Fuentes: The main way I've seen people turn ideologically crazy

Un ensayo personal del escritor Andy Masley sostiene que la principal vía por la que alguien se vuelve 'ideológicamente extremista' es un mecanismo psicológico sencillo y prevenible. La secuencia que describe es la siguiente: la persona adopta una idea radical; al exponerla, se topa con mayoría de críticos que la rebate con argumentos mal informados, intuiciones morales discutibles y motivaciones identitarias; y, en lugar de cuestionar su propia idea, actualiza al alza su confianza en ella porque percibe que la mayoría de quienes la critican 'no saben de qué hablan'.

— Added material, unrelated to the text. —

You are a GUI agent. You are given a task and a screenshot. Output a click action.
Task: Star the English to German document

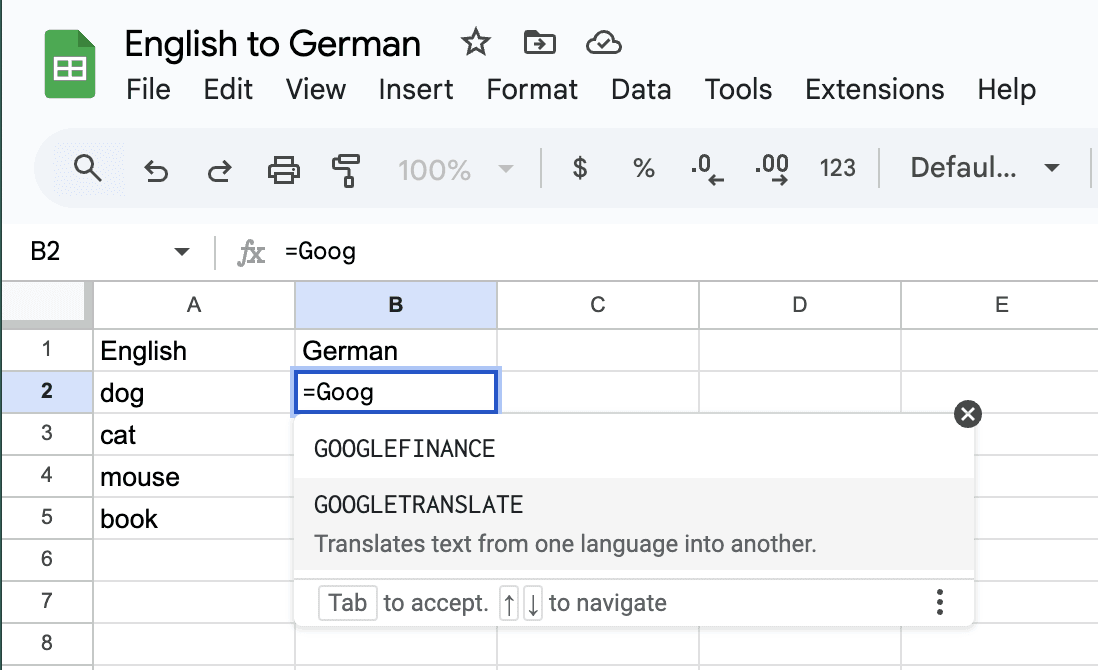(475, 43)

Masley aclara que no está en contra de las ideas extremas en sí —él mismo defiende una, la del bienestar animal como catástrofe urgente infravalorada— sino del error epistemológico de extraer conclusiones del comportamiento del crítico medio. Recuerda datos como que solo el 37% de la población estadounidense tiene un título universitario, menos de la mitad leyó un libro el año pasado, o que dos tercios no comprenden qué es la inflación, para ilustrar que el ciudadano medio no está preparado para desmontar ideas técnicas. Y, sin embargo, cualquier persona con una idea singular acumulará docenas de objeciones mediocres, lo que distorsiona su juicio.

El autor compara el conocimiento humano con un océano de confusión interrumpido por islas de entendimiento: quien solo mira desde su propia isla cree que su atalaya es la más alta, cuando a miles de kilómetros puede haber otras mucho mayores. Pone como ejemplo el caso de un amigo marxista que, tras años de escuchar críticas superficiales, asumió que todos los liberales ignoraban conceptos como la destrucción mutua asegurada. Relata también su propia experiencia a los 17 años, cuando un conservador le pareció indignante por una observación sobre desarme nuclear.

La conclusión operativa es nítida: el hecho de que la mayoría de los críticos de una idea extrema argumenten mal no dice nada sobre la verdad de esa idea, y reforzar la propia convicción a partir de esos intercambios es, según Masley, uno de los movimientos más peligrosos que puede hacer alguien con una tesis radical.